Лена удивленно на меня посмотрела.
– Не могу же я оставить тебя здесь, к тому же больные всегда быстрее идут на поправку, когда рядом с ними находятся любящие их люди. – Она нежно улыбнулась, но улыбка тут же растаяла на ее губах, а взгляд нервно забегал по палате. – Я, пожалуй, пойду. Тебе нужно поспать.
Она встала и стремительно направилась к двери.
– Постой, – воскликнул я. – Не уходи, пожалуйста, – добавил я шепотом.
Лена остановилась около двери и несколько секунд стояла неподвижно. Я смотрел на эту маленькую хрупкую фигурку и гадал, что она недоговорила, и что сейчас происходит у нее на душе. Но когда она повернулась, ее лицо приняло привычное мягкое выражение. Легкими, едва слышными шагами она подошла к моей кровати, опустилась на стоявший около нее стул и взяла мою руку в свои нежные теплые ладони.

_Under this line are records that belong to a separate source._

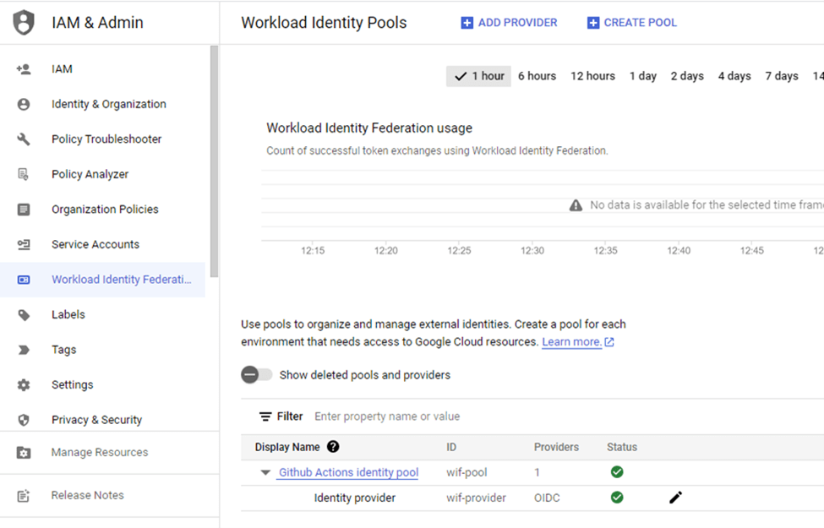Open help icon next to Display Name
This screenshot has width=824, height=528.
(333, 447)
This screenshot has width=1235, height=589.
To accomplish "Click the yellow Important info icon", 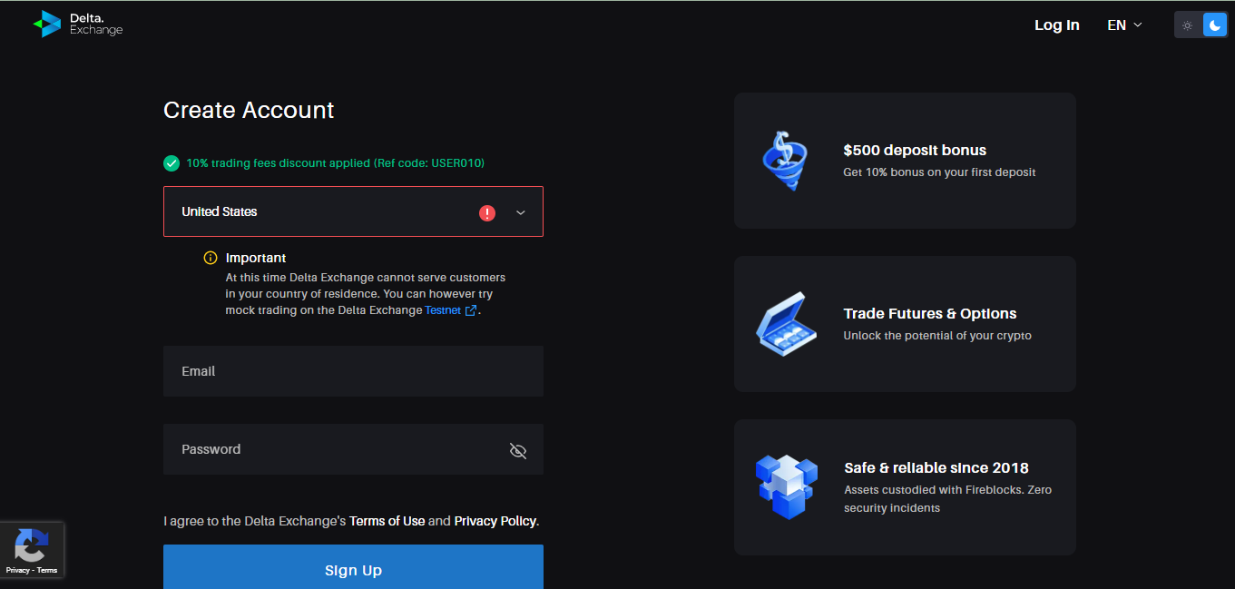I will [x=211, y=258].
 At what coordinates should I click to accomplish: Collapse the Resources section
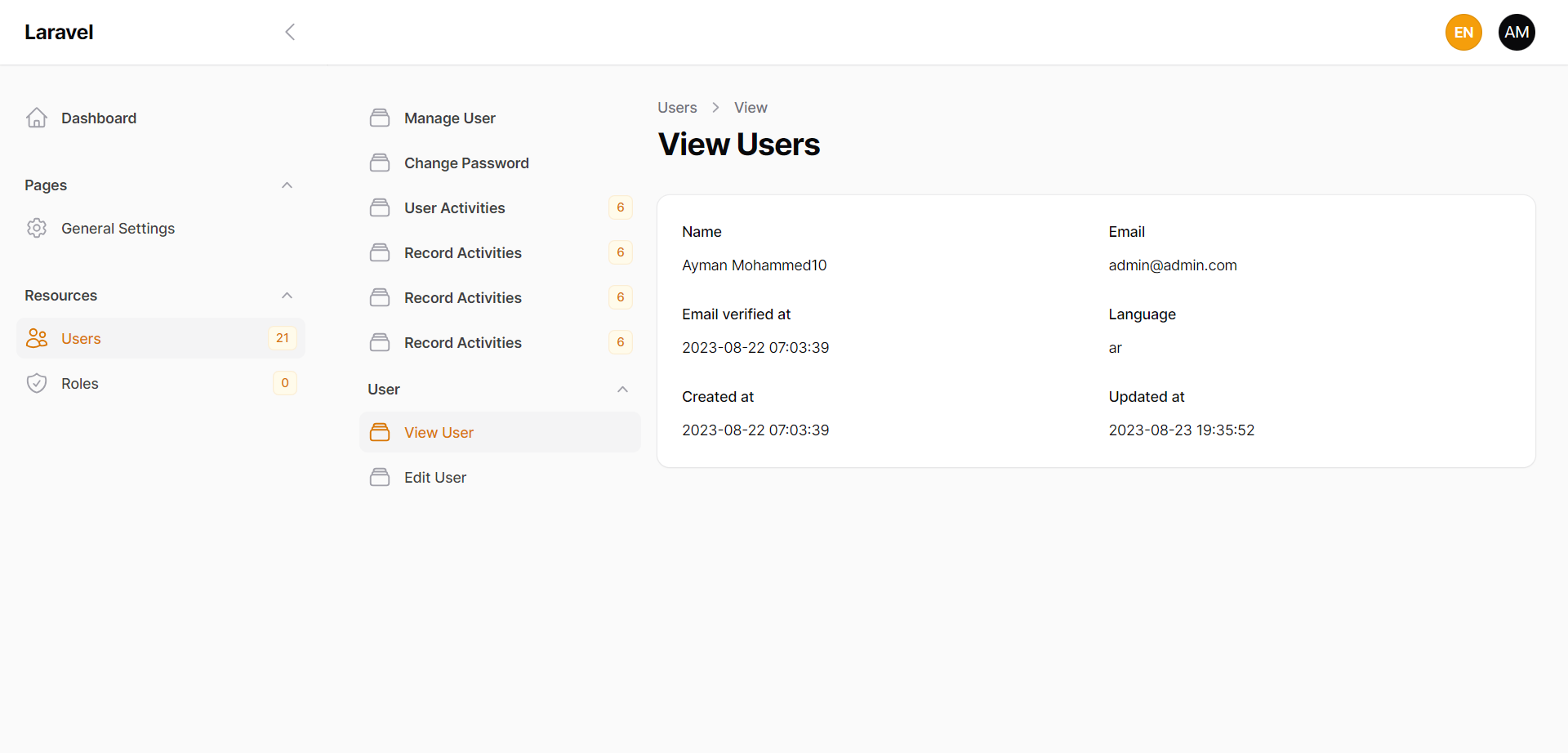point(287,296)
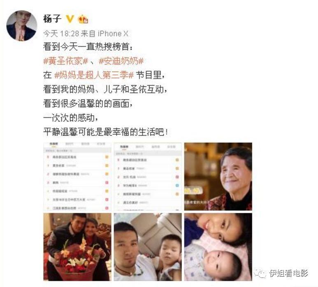The width and height of the screenshot is (318, 287).
Task: Click top red tag in first list
Action: (x=107, y=182)
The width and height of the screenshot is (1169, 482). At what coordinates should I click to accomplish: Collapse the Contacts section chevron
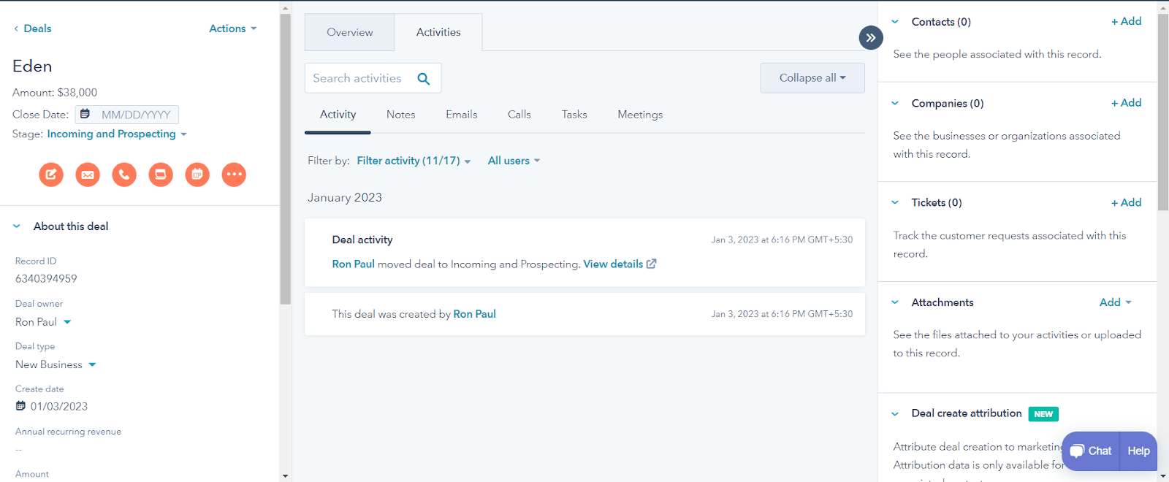(895, 22)
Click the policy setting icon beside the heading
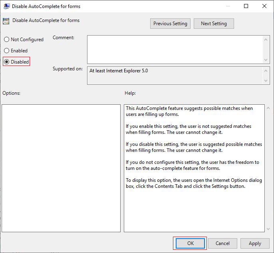 pyautogui.click(x=6, y=21)
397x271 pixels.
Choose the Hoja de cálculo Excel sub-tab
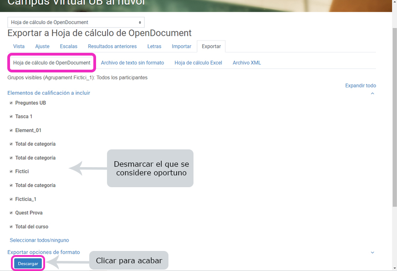click(198, 63)
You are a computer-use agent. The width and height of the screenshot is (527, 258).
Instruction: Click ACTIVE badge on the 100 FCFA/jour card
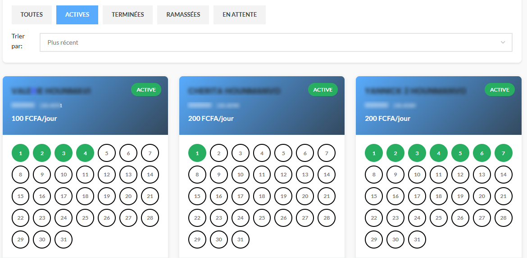tap(146, 90)
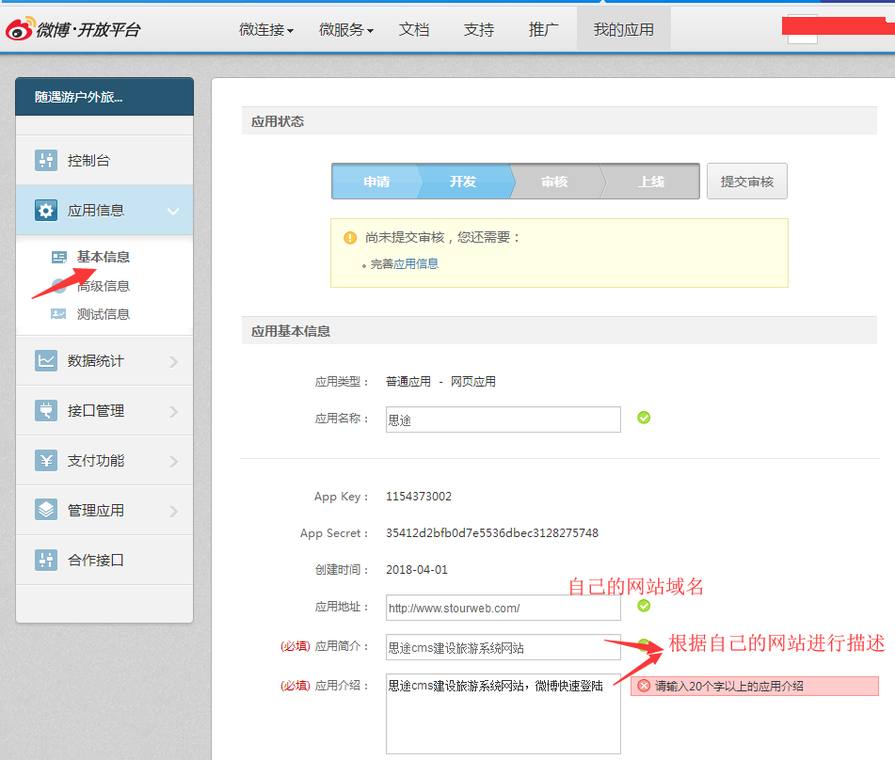Open the 微服务 dropdown menu
895x760 pixels.
point(346,30)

– Никогда, – почти неслышно прошептала она, и слова эти прозвучали так проникновенно, что по моему телу побежали мурашки.
***
За неделю до выписки из больницы на мой разбитый, но работающий телефон позвонила хозяйка квартиры, и поинтересовалась, собираюсь ли я оплачивать счета. Она была крайне удивлена, когда я спросил у нее адрес дома, в котором снимал квартиру. Мне несказанно повезло с тем, что телефон оказался работающим, потому что в заметках я обнаружил ПИН-код от банковской карты и множество других важных, но утративших для меня смысл записей. Однако контактных данных нашлось совсем немного: кроме мобильных номеров Максима и Кирилла, в телефоне оказались лишь номера такси и неизвестных мне организаций.
К моменту выписки у меня были деньги, крыша над головой, два костыля и блокнот с черновыми записями моего романа, которые я сразу же перенес на ноутбук. Я провел несколько часов изучая каждую папку рабочего стола своего компьютера, но кроме музыки и фотографий с людьми, которых теперь не узнавал, ничего содержательного найти не смог.
Наверное, я был очень осторожным человеком, раз не хранил свою новую книгу, которую редактировал, в компьютере. Впрочем, старых книг я там тоже не нашел. Возможно они хранились у моего литературного агента, однако наверняка я знать этого не мог. И тот факт, что из-за наличия псевдонима я никак не мог отыскать написанные мной книги, с каждым днем все больше и больше заставлял меня сомневаться в реальности моей жизни до аварии.